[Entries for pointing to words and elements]
____

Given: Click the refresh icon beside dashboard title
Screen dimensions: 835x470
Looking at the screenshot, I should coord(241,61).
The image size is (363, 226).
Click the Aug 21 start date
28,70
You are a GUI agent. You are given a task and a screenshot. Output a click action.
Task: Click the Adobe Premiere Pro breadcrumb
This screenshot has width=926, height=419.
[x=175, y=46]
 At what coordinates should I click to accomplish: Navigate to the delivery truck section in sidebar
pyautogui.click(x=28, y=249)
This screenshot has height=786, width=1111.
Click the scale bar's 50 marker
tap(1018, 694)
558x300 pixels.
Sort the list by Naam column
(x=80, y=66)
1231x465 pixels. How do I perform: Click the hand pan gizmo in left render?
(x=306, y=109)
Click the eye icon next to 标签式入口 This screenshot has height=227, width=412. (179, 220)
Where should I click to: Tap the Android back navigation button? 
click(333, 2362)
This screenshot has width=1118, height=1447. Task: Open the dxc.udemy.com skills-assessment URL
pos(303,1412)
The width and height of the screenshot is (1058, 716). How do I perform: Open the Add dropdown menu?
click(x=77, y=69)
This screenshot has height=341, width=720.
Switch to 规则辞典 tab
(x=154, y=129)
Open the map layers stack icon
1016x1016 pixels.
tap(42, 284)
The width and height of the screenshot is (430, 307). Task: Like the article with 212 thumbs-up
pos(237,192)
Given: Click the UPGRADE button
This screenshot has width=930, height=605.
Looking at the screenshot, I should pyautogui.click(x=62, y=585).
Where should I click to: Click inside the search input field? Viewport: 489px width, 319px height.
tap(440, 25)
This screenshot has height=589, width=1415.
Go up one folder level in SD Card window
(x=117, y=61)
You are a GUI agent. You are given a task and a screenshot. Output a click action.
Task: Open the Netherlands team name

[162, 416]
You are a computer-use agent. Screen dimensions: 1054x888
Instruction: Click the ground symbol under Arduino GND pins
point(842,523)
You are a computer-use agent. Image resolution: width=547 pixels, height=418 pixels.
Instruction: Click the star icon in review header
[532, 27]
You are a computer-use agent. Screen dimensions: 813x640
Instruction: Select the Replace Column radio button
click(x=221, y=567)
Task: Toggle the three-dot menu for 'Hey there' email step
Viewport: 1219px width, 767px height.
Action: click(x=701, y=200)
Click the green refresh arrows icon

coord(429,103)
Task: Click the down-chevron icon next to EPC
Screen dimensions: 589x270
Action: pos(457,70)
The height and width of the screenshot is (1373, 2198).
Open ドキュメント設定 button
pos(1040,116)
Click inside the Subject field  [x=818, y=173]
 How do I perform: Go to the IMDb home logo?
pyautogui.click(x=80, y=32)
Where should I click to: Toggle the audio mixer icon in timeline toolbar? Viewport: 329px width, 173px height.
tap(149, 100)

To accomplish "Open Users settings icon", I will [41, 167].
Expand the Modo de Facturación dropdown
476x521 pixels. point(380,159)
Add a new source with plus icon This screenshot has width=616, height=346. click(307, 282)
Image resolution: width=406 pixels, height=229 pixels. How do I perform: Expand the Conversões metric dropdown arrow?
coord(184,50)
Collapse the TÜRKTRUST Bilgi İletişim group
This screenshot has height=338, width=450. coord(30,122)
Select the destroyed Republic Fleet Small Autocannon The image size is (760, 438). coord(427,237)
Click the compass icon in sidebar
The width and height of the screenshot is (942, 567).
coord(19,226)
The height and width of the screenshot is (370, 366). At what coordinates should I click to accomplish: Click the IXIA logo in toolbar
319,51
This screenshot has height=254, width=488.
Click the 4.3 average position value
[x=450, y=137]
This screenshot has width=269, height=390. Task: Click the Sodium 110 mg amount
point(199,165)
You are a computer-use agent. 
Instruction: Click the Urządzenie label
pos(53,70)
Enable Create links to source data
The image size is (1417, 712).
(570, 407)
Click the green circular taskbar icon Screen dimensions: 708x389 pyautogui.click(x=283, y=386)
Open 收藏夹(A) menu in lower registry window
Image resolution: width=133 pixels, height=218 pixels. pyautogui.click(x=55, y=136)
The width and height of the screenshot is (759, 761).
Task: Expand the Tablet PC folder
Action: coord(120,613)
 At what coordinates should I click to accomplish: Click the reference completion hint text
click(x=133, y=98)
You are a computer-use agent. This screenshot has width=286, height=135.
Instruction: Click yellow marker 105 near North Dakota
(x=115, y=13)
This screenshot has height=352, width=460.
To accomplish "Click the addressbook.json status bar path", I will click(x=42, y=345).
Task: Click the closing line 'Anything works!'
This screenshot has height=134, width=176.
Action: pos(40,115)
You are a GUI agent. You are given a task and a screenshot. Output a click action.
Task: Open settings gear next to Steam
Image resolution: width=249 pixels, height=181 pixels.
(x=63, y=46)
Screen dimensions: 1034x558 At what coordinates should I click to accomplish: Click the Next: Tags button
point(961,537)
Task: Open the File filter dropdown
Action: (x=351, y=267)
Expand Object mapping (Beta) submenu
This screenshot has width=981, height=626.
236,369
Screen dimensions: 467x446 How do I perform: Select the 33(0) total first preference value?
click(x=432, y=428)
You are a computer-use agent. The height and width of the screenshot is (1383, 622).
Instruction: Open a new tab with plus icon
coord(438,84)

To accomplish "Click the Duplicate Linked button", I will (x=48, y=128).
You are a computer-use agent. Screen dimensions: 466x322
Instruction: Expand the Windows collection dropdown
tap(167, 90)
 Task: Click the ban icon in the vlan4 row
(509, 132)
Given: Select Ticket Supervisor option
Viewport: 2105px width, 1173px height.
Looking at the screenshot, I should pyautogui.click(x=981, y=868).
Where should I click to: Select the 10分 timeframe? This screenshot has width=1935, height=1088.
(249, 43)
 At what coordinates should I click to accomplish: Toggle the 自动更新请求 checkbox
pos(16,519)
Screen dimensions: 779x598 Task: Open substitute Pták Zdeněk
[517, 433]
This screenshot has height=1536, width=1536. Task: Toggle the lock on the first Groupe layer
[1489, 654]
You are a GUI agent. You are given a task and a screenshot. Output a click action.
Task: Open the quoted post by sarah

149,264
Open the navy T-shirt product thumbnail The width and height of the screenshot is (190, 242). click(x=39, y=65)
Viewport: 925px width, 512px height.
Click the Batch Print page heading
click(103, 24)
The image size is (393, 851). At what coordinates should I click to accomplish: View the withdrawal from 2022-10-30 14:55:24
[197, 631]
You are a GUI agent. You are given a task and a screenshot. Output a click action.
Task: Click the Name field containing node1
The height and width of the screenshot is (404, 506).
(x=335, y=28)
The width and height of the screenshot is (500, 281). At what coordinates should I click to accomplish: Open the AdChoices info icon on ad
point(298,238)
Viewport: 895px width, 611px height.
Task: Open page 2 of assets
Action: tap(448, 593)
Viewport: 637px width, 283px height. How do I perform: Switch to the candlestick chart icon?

____

What to work on → Gather every line above that contains the string "source", treating uppercase and lowercase letters as distinct.

Final result →
Add a new source with plus icon This screenshot has width=616, height=346. click(307, 282)
Enable Create links to source data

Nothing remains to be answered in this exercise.